Shark Tank was an innovative session where hospitalists competed in the space of innovation to improve care for their patients. The winner received a cool trophy, bragging rights, and, more importantly, mentorship for their project.
Moderator Angela Keniston, PhD, MSPH, led the session in which Ian Fagan, MD, Gilmer Rodriguez, MD, MPH, MMM, CPE, and Tokhanh Nguyen, MD, FHM, were judged by Sharks Thomas Barrett, MD, MCR, FACP, SFHM, Jennifer Myers, MD, and Pallabi Sanyal-Dey, MD, FHM.
Sharks heard the competitors’ pitches and provided them valuable insights into improving their projects.

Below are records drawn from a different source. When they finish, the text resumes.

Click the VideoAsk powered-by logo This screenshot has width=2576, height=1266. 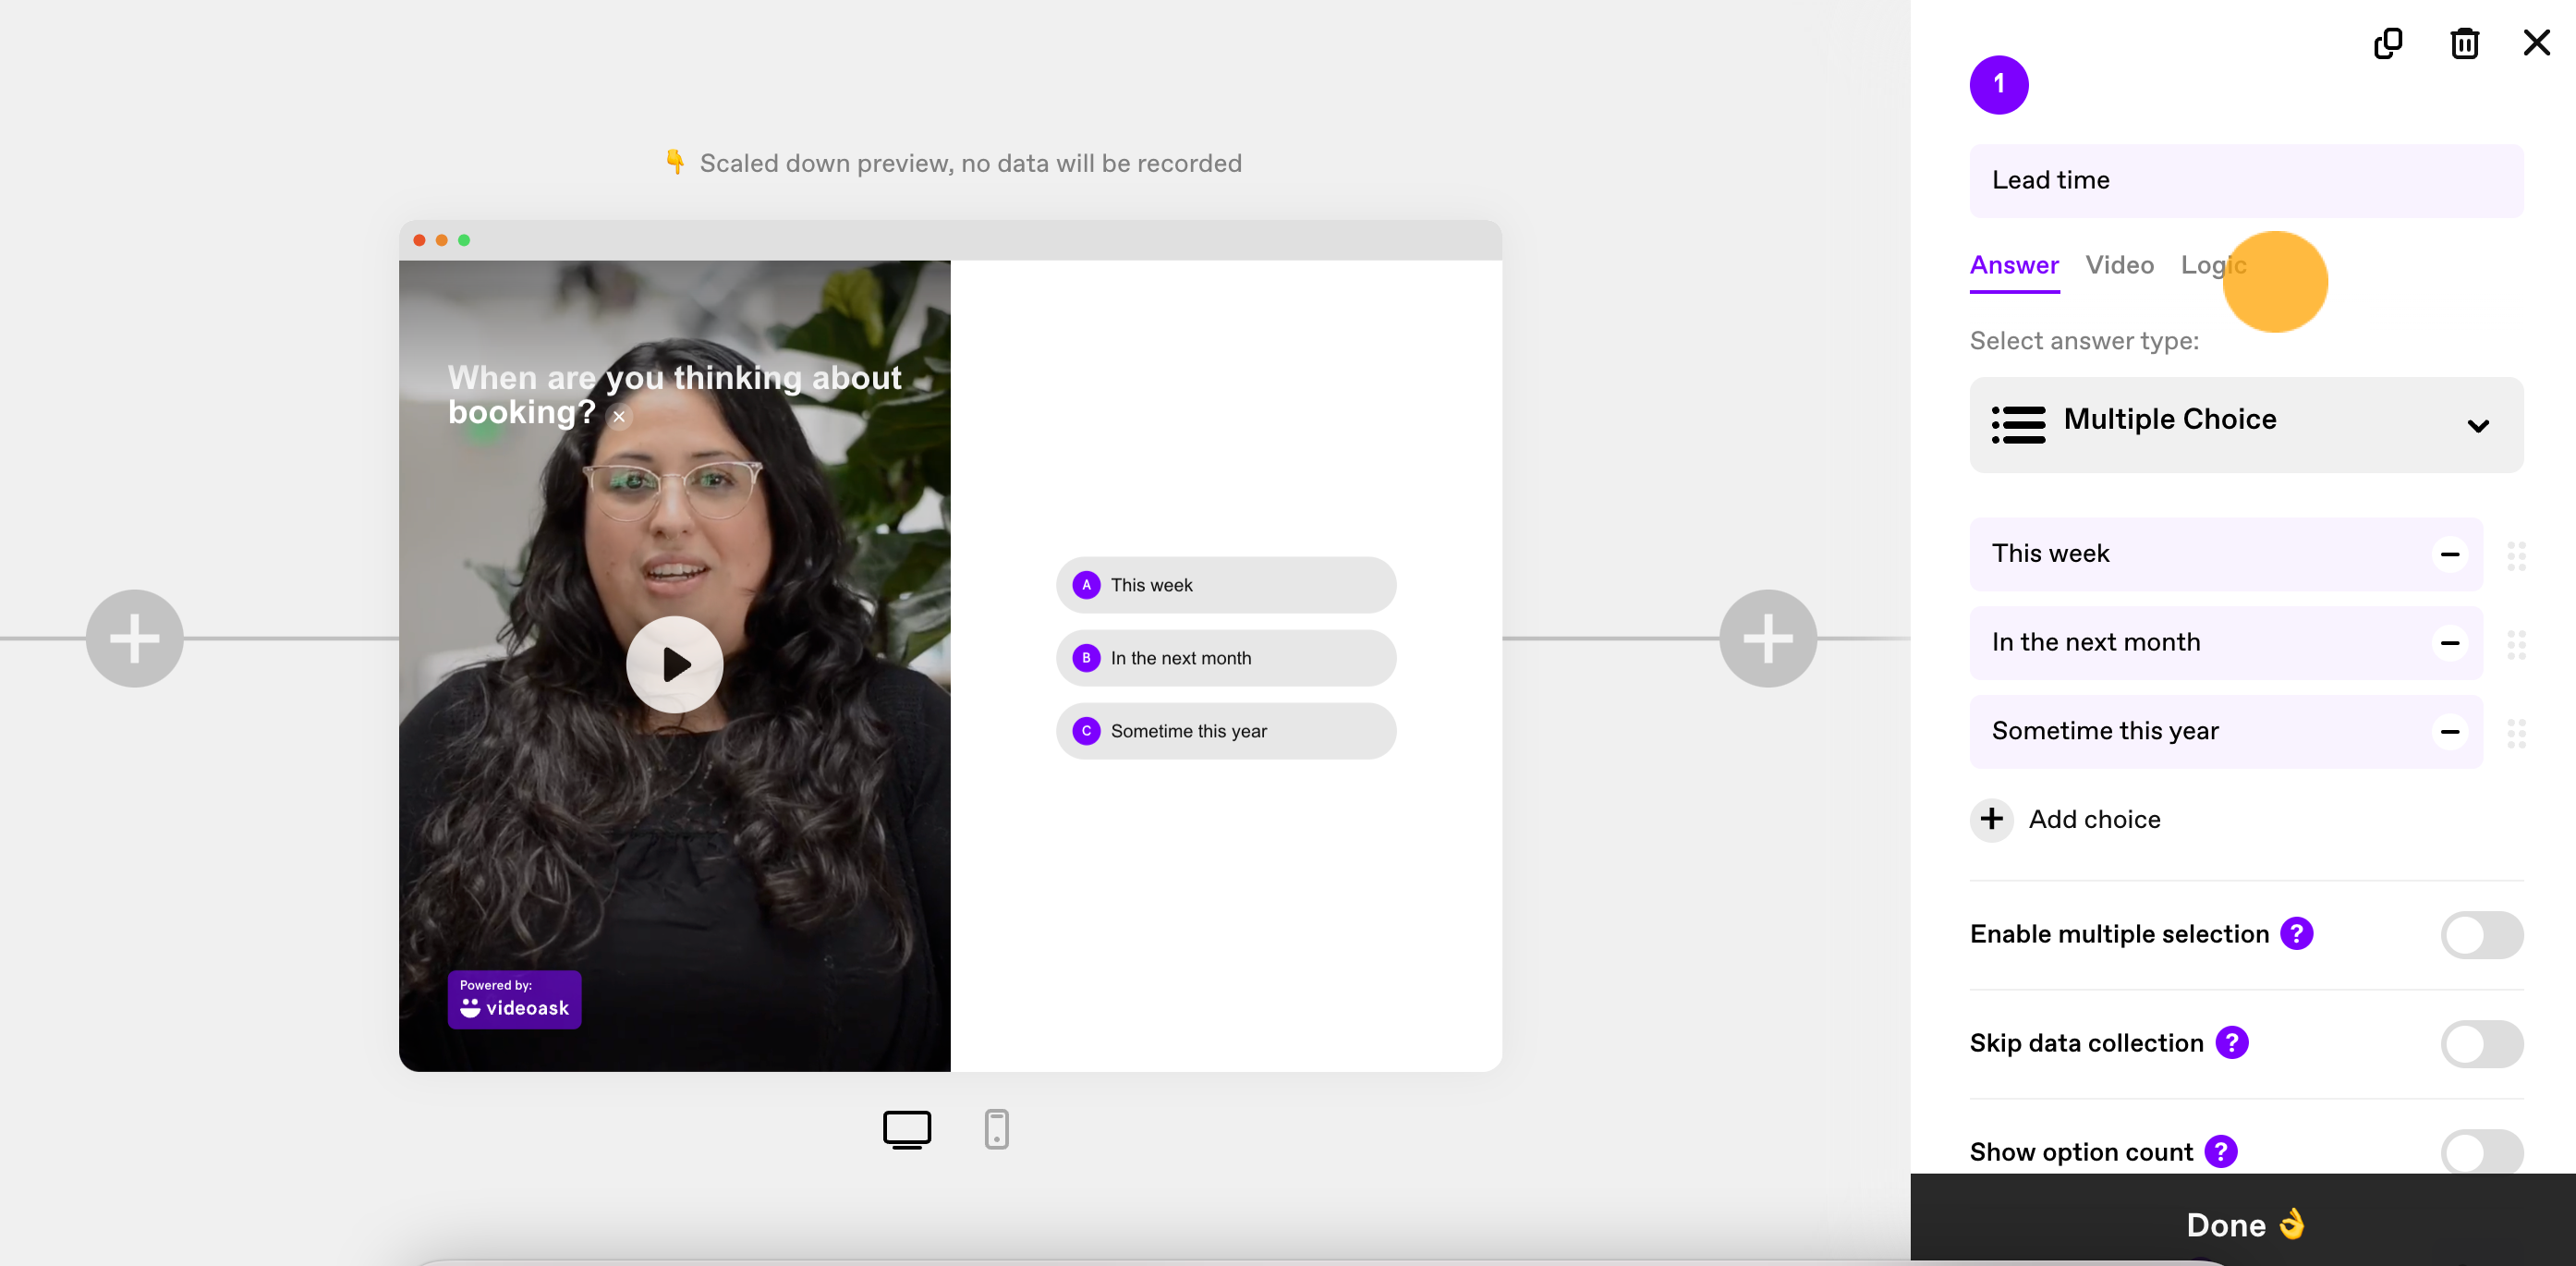(x=515, y=1000)
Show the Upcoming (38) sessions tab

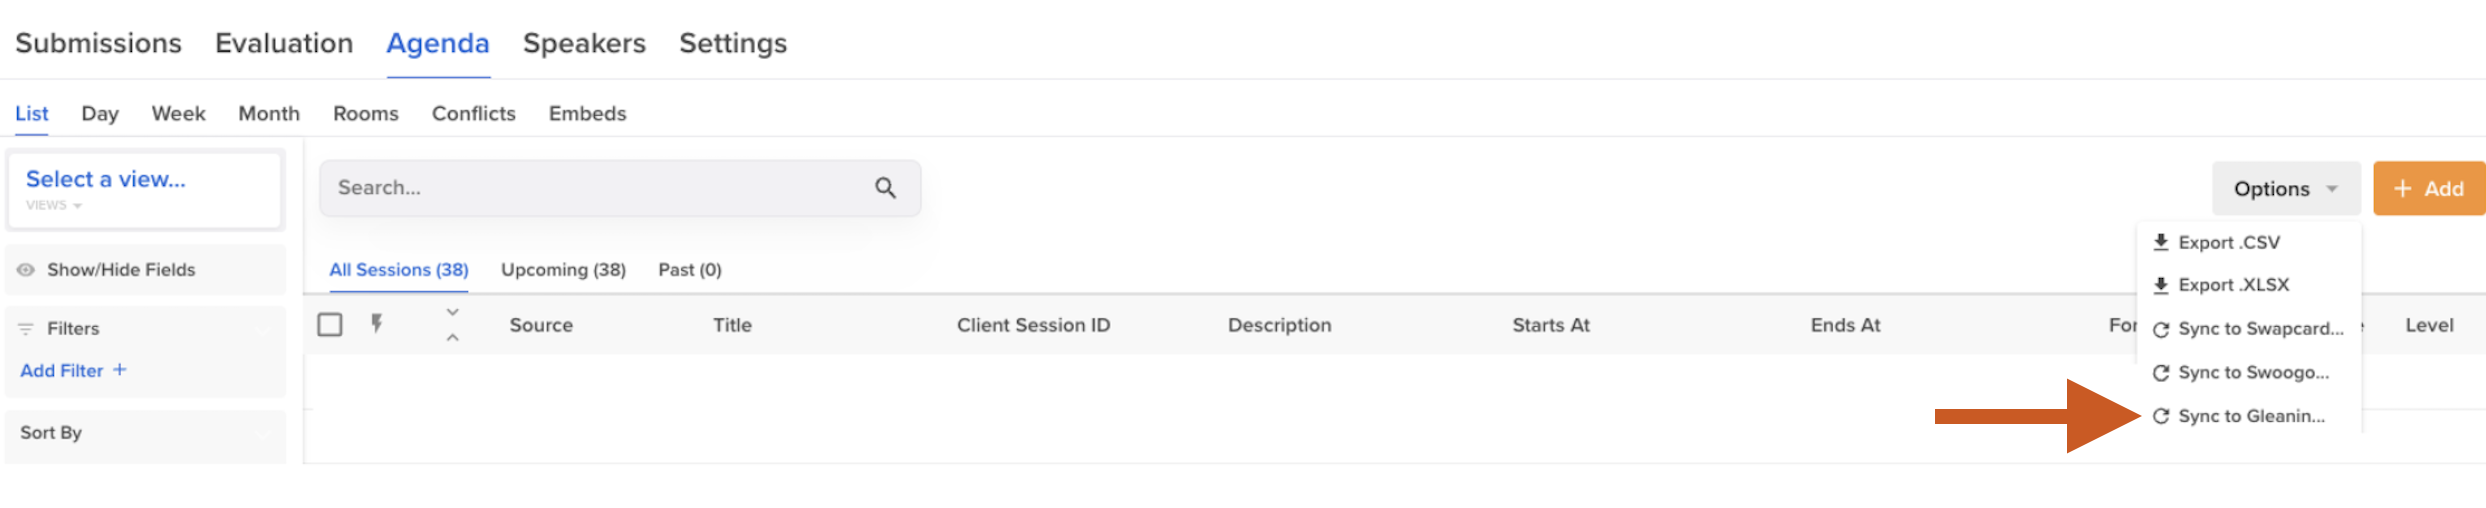coord(563,270)
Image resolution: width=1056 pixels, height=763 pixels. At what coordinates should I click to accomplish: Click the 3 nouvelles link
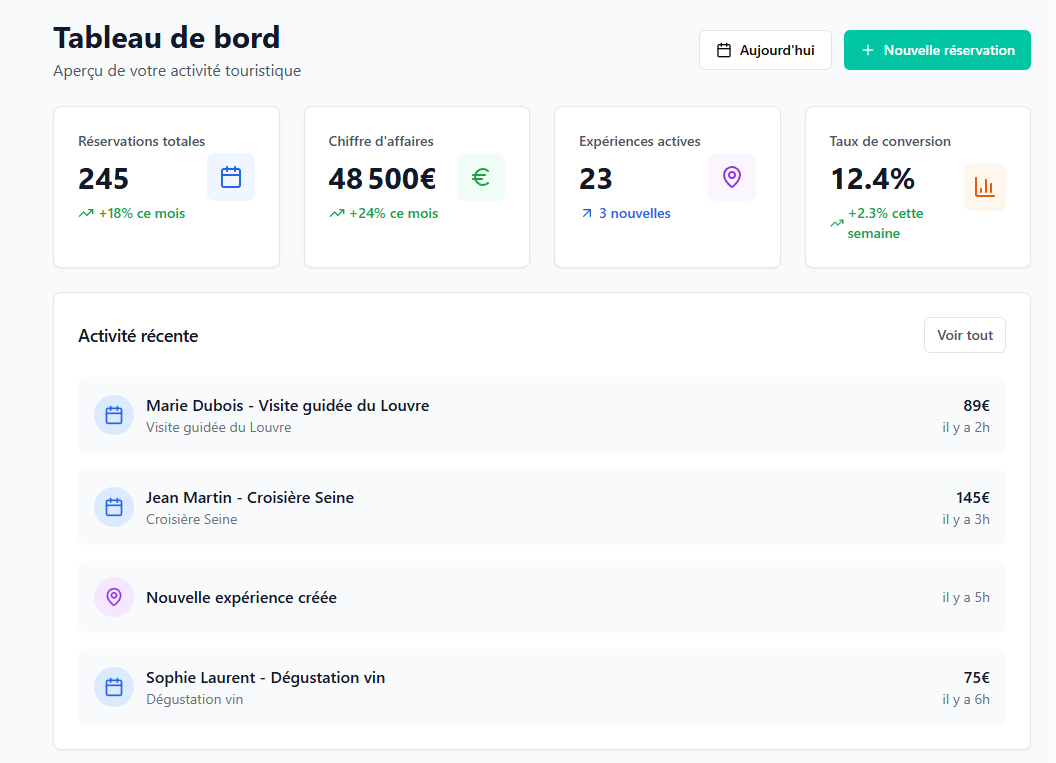click(x=634, y=213)
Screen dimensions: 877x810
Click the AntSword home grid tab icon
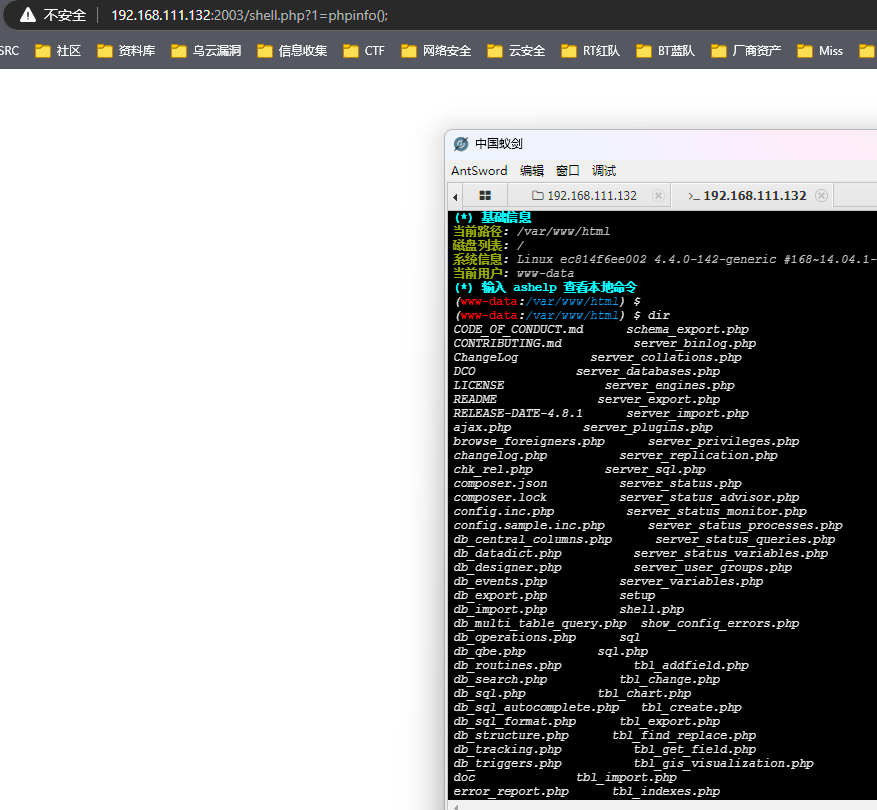tap(485, 196)
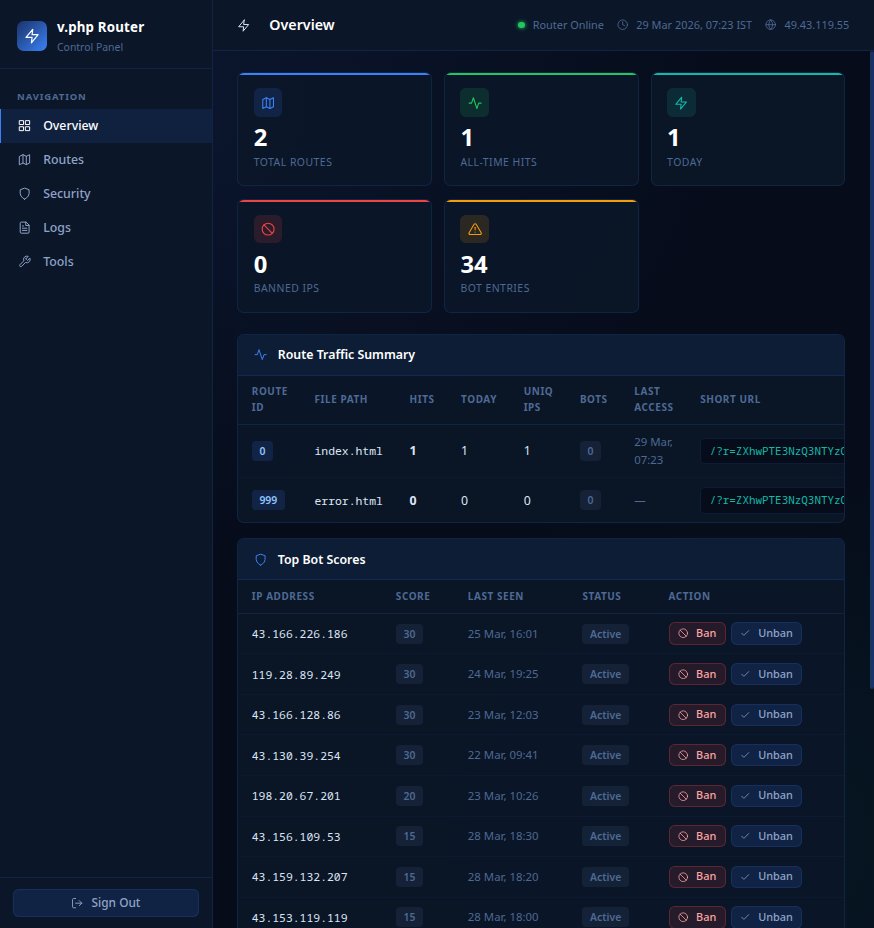This screenshot has width=874, height=928.
Task: Click the pulse icon on the All-Time Hits card
Action: [474, 102]
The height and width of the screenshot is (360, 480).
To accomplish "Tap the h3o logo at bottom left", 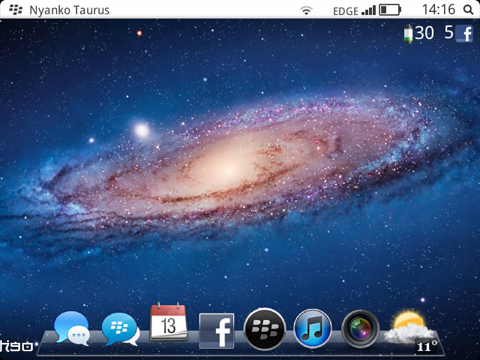I will coord(18,346).
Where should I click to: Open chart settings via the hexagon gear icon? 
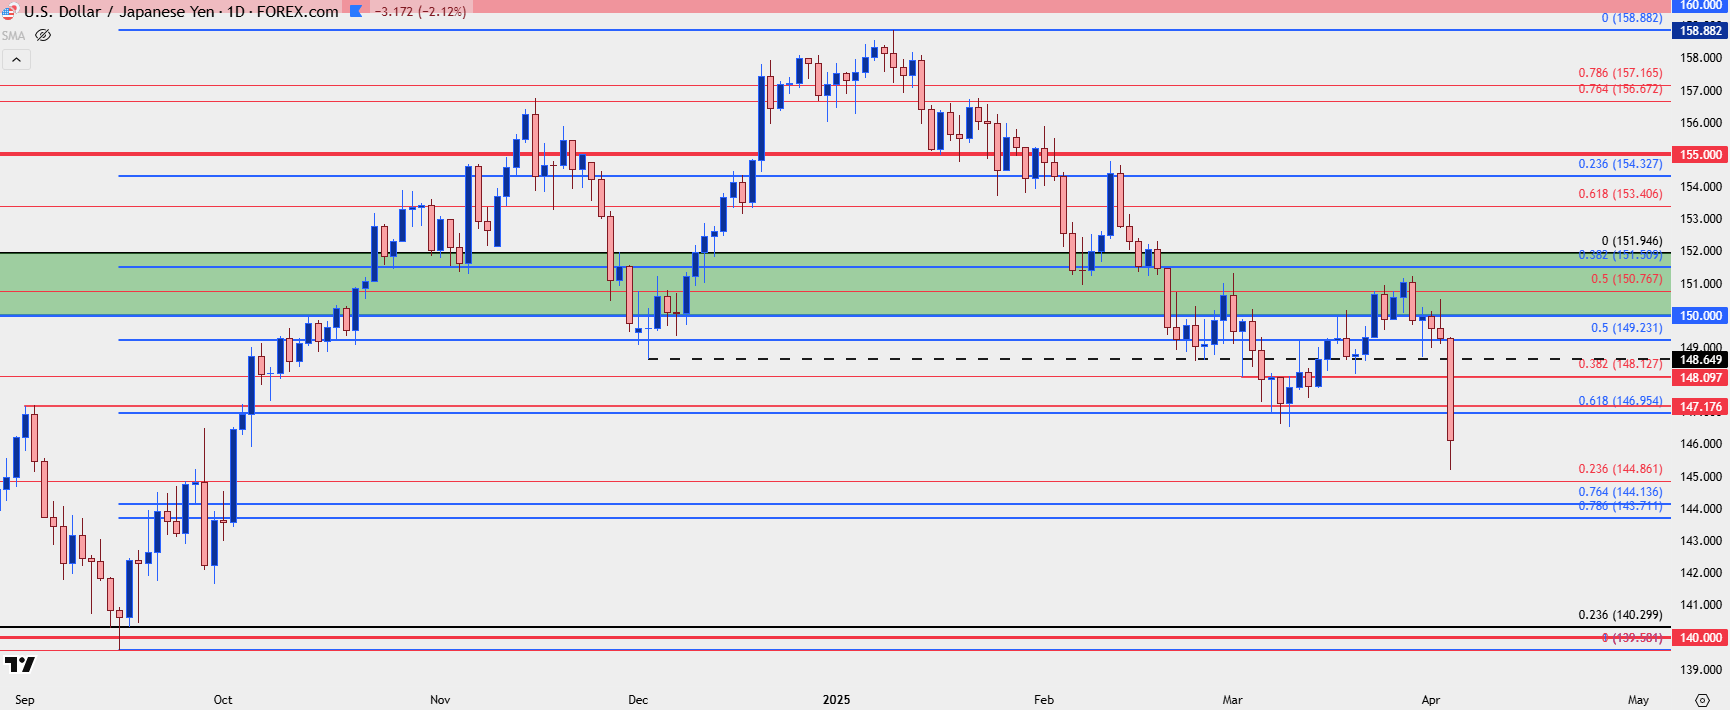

Patients being kept nil per os (NPO) for long periods before procedures are a daily occurrence in hospitals. Dr. Fagan and his team looked at the science behind this practice and found it’s an antiquated practice still rampant across the country. This practice has direct patient harm and is not in line with the latest guidelines. Using current guidelines, the team came up with a solution that was integrated into electronic health records [EHR]. The NPO time was adjusted to 5 a.m. and 10 a.m. based on when patients were going for procedures. This avoided placing patients on NPO orders from the night before, irrespective of the procedure time. This was followed by educational initiatives to avoid unnecessary fasting before procedures and an ask to use the new EHR orders that were evidence-based. Their intervention showed an increase from 5.9% to 18.6% use of new EHR orders for internal medicine patients. The ask from the Sharks was mentorship in the design and implementation of an awareness campaign to increase uptake even more across the hospital.
Dr. Rodriguez’s group shattered readmissions and emergency return visits through transitional care innovations. His hospital had a problem with frequent re-hospitalizations and emergency department (ED) visits resulting in an overall increase in resource utilization. The value proposition included patient-centered transition services to combine high-quality outcomes at affordable costs. The team came up with a post-discharge clinic business model by the hospitalists. This post-discharge clinic followed patients until they were handed over to the primary care physician. This helped reduce readmissions and ED visits while enhancing transitional care. The ask from the Sharks was to help come up with other strategies to further improve outcomes at his hospital.
Dr. Nguyen and her team developed a patient distribution tool. The problem at hand was assigning patients to practitioner teams while ensuring geographic co-location, avoiding inconsistencies, and more importantly reducing this non-clinical work burden on hospitalists. All this was necessary while considering the various specifics of patients, clinicians, and the floors they were going to. Given the size of their hospital and the large number of services and floors, this was taking up a lot of hospitalists’ time (as much as 150 minutes). Using patient information, team availability, and decision rules for location and service, the team came up with an algorithmic approach. The data regarding the teams and patients to be assigned would be stored in a separate file. A statistical tool would process the data and generate the assignment output. This approach helped them put the right patient with the right team, removed clinician-to-clinician inconsistencies, and saved up to two hours a day of non-clinical work for hospitalists. The ask from the Sharks was mentorship in improving user adoption, an alternate platform for the algorithm to run on, and integration into electronic health records.
After questioning the competitors, the Sharks deliberated and named Dr. Fagan and his project on reducing unnecessary prolonged NPO for pre-procedural patients the winner of this year’s Shark Tank.